Campaigns push furiously in countdown to caucuses
Turning out base of support seen as key to vote
Howard Dean speaks to supporters during a campaign stop Saturday morning in Mason City, Iowa.
|ON CNN TV: THE CAUCUSES|
Watch CNN's complete live coverage of the Iowa caucuses, the kickoff to the 2004 political season. Join CNN's anchors, correspondents and analysts for all the results on Monday night. Caucus-goers convene statewide at 7:30 p.m. ET.
CNN's Bob Franken on the mood of Iowans this weekend.
CNN's Bill Schneider on the reliability of polls in regard to caucuses.
CNN's Judy Woodruff on the Dems' stances on Bush tax cuts.
• Delegates at stake in Iowa: 45
• Delegates needed to win national Democratic presidential nomination: 2,161
• Events ahead of July 25-31 national convention: 56 (36 primaries, 20 caucuses)
• Biggest primary day: March 2 (1,151 delegates at stake)
• Second-biggest primary day: February 3 (269 delegates at stake)
Compiled by Robert Yoon and Mark Rodeffer
DES MOINES, Iowa (CNN) -- Four Democratic presidential hopefuls are heading into Sunday, the last full day of campaigning before Monday's Iowa caucuses, locked in a suddenly tight race.
Daily tracking polls show that what was once considered a two-man matchup between former Vermont Gov. Howard Dean and Rep. Dick Gephardt of Missouri has turned into a tight contest with those two and Sens. John Kerry of Massachusetts and John Edwards of North Carolina.
The candidates crisscrossed the state Saturday, with Edwards rallying volunteers at his headquarters in Des Moines.
"There is so much energy and excitement and momentum behind this campaign right now, and it's for a very simple reason," Edwards said. "This campaign is not based on the politics of cynicism. It's based on the politics of hope, the politics of what's possible.
"The country is hungry for that."
Kerry, too, claimed the mantle of momentum, during a Saturday swing that included six stops.
"I've always said there are three tickets out of Iowa, and I'm looking for one of them," he said.
Conventional wisdom holds that the top three candidates in Iowa get a boost before New Hampshire's January 27 primary. (CNN.com's interactive Election Calendar)
Speaking to firefighters in Clinton, Kerry reiterated his argument that he is the Democratic candidate with the national security credentials to take on President Bush in the fall -- a not-so-subtle dig at Dean, the front-runner in the national polls.
"I want you to stand with me on Monday, and on November 2, we'll send George Bush back to Texas," Kerry said.
But a Dean campaign aide turned up at Kerry's event, distributing a flier with comments Kerry made in 1996 about abolishing the Department of Agriculture -- an important agency in a farm state such as Iowa.

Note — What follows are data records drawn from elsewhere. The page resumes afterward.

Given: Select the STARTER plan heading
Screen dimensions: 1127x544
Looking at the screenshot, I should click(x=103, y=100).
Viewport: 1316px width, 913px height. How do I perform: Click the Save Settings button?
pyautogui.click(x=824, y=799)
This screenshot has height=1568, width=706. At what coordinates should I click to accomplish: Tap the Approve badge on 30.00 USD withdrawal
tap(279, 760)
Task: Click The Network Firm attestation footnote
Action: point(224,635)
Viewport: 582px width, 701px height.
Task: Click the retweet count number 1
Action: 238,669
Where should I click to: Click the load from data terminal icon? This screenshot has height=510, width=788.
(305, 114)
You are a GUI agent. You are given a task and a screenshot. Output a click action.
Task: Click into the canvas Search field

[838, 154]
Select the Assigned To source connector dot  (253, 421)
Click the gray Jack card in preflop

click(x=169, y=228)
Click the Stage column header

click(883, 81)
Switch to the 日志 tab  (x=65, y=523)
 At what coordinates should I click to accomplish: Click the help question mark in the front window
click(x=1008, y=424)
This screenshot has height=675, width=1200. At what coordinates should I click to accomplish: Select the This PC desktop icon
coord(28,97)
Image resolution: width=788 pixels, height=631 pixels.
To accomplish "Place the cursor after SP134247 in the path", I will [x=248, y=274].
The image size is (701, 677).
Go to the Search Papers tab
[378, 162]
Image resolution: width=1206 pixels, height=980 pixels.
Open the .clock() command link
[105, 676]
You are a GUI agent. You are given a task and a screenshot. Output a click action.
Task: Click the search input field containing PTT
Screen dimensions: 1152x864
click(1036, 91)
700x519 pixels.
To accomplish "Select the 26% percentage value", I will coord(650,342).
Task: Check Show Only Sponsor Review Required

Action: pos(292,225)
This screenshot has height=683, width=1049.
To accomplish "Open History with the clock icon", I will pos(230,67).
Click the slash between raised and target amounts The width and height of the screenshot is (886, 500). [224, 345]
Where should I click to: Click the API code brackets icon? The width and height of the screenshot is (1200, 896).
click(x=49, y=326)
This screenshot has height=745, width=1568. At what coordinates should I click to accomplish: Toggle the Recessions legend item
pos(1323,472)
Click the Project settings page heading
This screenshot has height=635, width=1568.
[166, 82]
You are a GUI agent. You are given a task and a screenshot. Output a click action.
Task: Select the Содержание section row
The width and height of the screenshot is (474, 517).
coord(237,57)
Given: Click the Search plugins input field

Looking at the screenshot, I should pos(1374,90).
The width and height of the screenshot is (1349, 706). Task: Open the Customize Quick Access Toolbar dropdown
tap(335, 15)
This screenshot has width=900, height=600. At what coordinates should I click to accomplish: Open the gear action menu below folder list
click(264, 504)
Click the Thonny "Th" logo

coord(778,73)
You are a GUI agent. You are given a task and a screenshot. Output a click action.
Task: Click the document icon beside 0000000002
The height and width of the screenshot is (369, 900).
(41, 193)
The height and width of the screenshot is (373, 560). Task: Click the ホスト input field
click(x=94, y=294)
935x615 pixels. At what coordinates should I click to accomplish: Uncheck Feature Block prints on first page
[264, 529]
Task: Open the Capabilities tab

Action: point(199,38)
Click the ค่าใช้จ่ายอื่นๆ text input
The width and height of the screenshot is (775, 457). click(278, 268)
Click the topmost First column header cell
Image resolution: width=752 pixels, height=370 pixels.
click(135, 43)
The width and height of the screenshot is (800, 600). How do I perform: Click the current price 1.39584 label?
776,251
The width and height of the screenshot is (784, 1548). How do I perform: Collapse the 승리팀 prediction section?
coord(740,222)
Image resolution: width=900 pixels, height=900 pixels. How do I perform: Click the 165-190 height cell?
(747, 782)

The Kerry campaign criticized the attack, saying the senator has a strong record in support of agricultural issues and farmers.
Earlier, the two candidates were exchanging barbs without even facing each other.
"Don't go [to the caucuses] to send America a message," Kerry told a crowd of supporters. "Go there and send America a president of the United States."
That same hour, Dean was telling a group of several hundred Iowans that their decisions Monday will send a critical message. (CNN Election Express Line dispatch)
The caucuses, Dean said, are "about whether Iowans signal the country that we want to change America.
"It's not enough to send a new president. We've got to change Washington. And you're not going to change Washington unless you send somebody who's going to stand up to the special interests and corporations who have been running the country under."
Monday evening, Iowa Democrats will meet in nearly 2,000 precinct caucuses to voice their presidential preferences. It is the first major contest of the 2004 Democratic presidential race.
After Iowa and New Hampshire, seven other states hold primary elections February 3.
Iowa party officials expect 110,000 people to participate. That would be about 20 percent of the state's 530,000 registered Democrats and almost twice the number who participated four years ago, when Al Gore beat Bill Bradley.
"There's a larger field of candidates generating more interest among more voters," said Gordon Fischer, chairman of the Iowa Democratic Party. "We've never had organizations on the ground like this."
Gephardt has acknowledged that Iowa is a must-win contest if he hopes to continue in the race. Gephardt won the Iowa caucuses during his presidential campaign in 1988.
Dean has also been placed in a position to win because of his popularity in media polls.
For Kerry, a victory in Iowa would defy expectations and provide momentum for New Hampshire, where he is a stronger candidate.
And for Edwards, a top-tier showing in Iowa would revive a campaign that had been all but written off by the pundits.
Two of the eight Democratic candidates -- retired Gen. Wesley Clark of Arkansas and Sen. Joe Lieberman of Connecticut -- decided to bypass the Iowa event, concentrating their efforts instead on New Hampshire.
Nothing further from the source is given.